Maria de Nazaré foi a mulher que mais influenciou a humanidade. Normalmente veneramos a sua maternidade: Mãe de Deus e Mãe dos homens. Mas a grandeza e a santidade de Maria não se resumem à sua maternidade ou à obediência do seu sim. O detalhe da visita à prima Isabel é eloquente. Estão duas mulheres frente a frente. Naquela casa há um homem, Zacarias, esposo de Isabel. É sacerdote. Mas é um sacerdote mudo, sem palavra, e tudo isso por vontade de Deus: foi Deus que quis que ele ficasse calado, mudo, até que o Batista nascesse.
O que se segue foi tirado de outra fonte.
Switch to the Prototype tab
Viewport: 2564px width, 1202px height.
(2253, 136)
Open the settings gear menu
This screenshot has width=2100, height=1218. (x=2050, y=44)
A voz é dada às mulheres, principalmente a Maria que, depois da saudação, profere o mais belo hino do Novo Testamento, o “Magnificat.” O poema inspira-se, como é óbvio, no Antigo Testamento, especialmente no cântico de Ana, Mãe de Samuel, onde se lê: “O arco dos fortes foi quebrado e os fracos foram revestidos de vigor. Os saciados tiveram que ganhar o pão e os famintos foram saciados.”
O Cântico de Maria segue os mesmos passos dos grandes profetas que anunciavam a chegada do Messias como uma revolução sem par na História. Os versos seguintes não foram proferidos por Marx ou Engels, Levy Strauss ou Maquiavel, nem por qualquer caudilho político de qualquer quadrante. É posto nos lábios de uma jovem, Maria de Nazaré, diante de outra mulher, diante de todo o mundo: “Manifestou o poder do seu braço e dispersou os soberbos. Derrubou os poderosos de seus tronos e
exaltou os humildes. Aos famintos encheu de bens e aos ricos despediu de mãos vazias.”
Olhar Maria apenas como Mãe é redutor. Ela foi Mulher, com as letras todas e com toda a dignidade. Empunhou o estandarte daquela revolução inigualável a que chamamos cristianismo e que muitos querem adormecer, adocicar, anestesiar. Olhar Maria como Mulher, exemplo para as mulheres, é dar-lhes a possibilidade de serem mais Igreja. Assim, como o Papa Francisco quer a Igreja. O resto são preconceitos.
*Esta crónica foi publicada na edição desta sexta-feira do Diário Insular, na rubrica Rua do Palácio.